Friday, January 20, 2012

Tech - Neural network gets an idea of number without counting

A glance gives a clue to quantity <i>(Image: Caroline Morley)</i>
A glance gives a clue to quantity (Image: Caroline Morley)

AN ARTIFICIAL brain has taught itself to estimate the number of objects in an image without actually counting them, emulating abilities displayed by some animals including lions and fish, as well as humans.
Because the model was not preprogrammed with numerical capabilities, the feat suggests that this skill emerges due to general learning processes rather than number-specific mechanisms. "It answers the question of how numerosity emerges without teaching anything about numbers in the first place," says Marco Zorzi at the University of Padua in Italy, who led the work.
The finding may also help us to understand dyscalculia - where people find it nearly impossible to acquire basic number and arithmetic skills - and enhance robotics and computer vision.
The skill in question is known as approximate number sense. A simple test of ANS involves looking at two groups of dots on a page and intuitively knowing which has more dots, even though you have not counted them. Fish use ANS to pick the larger, and therefore safer, shoal to swim in.
To investigate ANS, Zorzi and colleague Ivilin Stoianov used a computerised neural network that responds to images and generates new "fantasy" ones based on rules that it deduces from the original images.
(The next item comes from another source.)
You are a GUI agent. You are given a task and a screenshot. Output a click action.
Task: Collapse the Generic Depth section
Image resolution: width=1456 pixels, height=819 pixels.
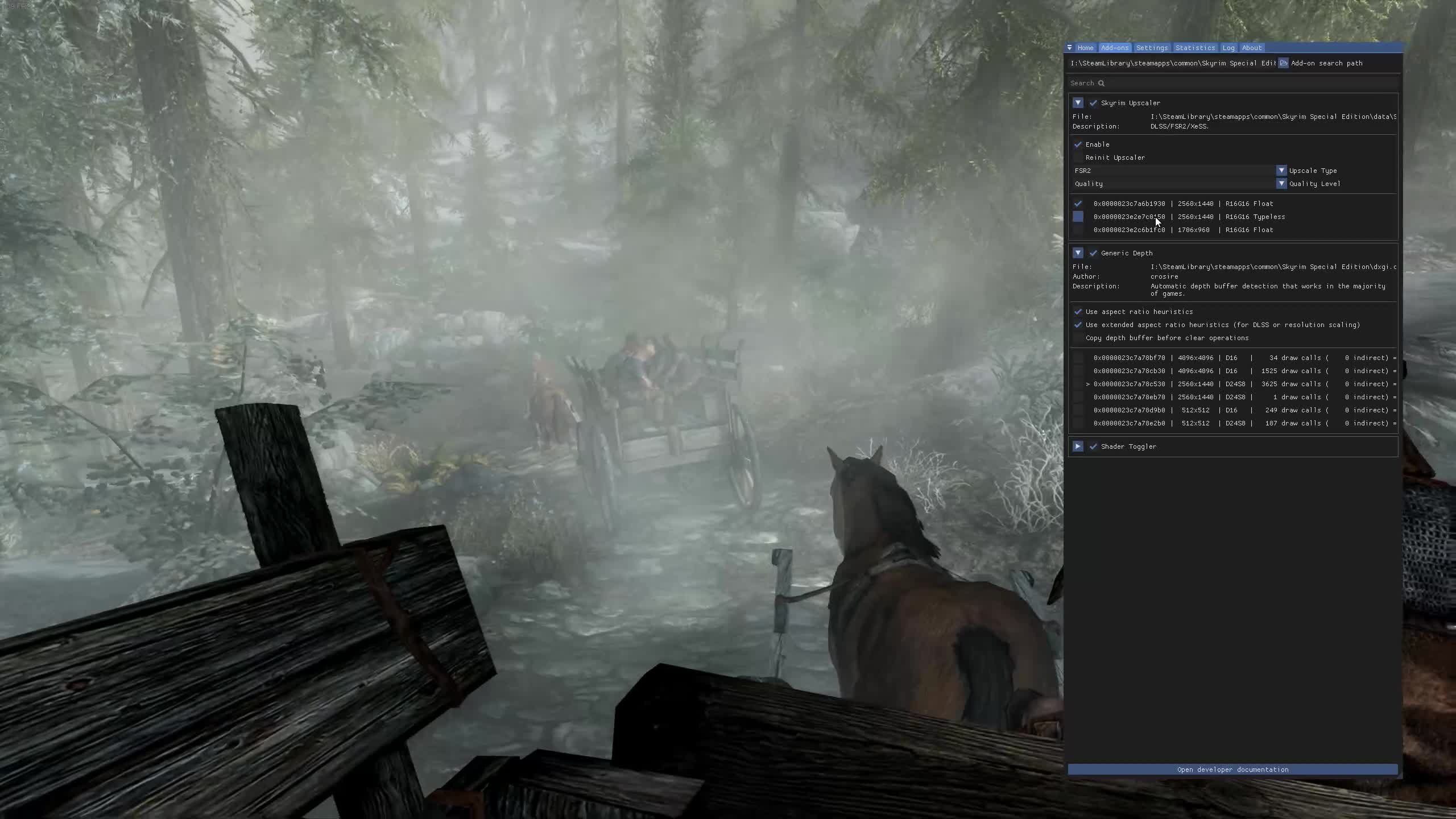(x=1079, y=253)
The software models a retina-like layer of neurons that fire in response to the raw pixels, plus two deeper layers that do more sophisticated processing based on signals from layers above.
The pair fed the network 51,800 images, each containing up to 32 rectangles of varying sizes. In response to each image, the program strengthened or weakened connections between neurons so that its image generation model was refined by the pattern it had just "seen". Zorzi likens it to "learning how to visualise what it has just experienced".
Infants demonstrate ANS without being taught, so the network was not preprogrammed with the concept of "amount". But when Zorzi and Stoianov looked at the network's behaviour, they discovered a subset of neurons in the deepest layer that fired more often as the number of objects in the image decreased. This suggested that the network had learned to estimate the number of objects in each image as part of its rules for generating images. This behaviour was independent of the total surface area of the objects, emphasising that the neurons were detecting number.
What's more, these firing patterns followed the trend shown by neurons inside the parietal cortex of monkeys. This region is involved in knowledge of numbers, suggesting that the model might reflect how real brains work.
To see if these patterns could give rise to ANS, the pair created a second program and fed it the firing patterns of the number-detecting neurons in the first program. They also fed it information on whether the number of objects associated with each firing pattern was bigger or smaller than a reference number. Trained in this way, the model could estimate whether a fresh image contained more or fewer than a given number of objects (Nature Neuroscience, DOI: 10.1038/nn.2996).

Brian Butterworth, who studies mathematical cognition at University College London, says the work breaks new ground. "It gives an explanation for how we estimate number when we can't count."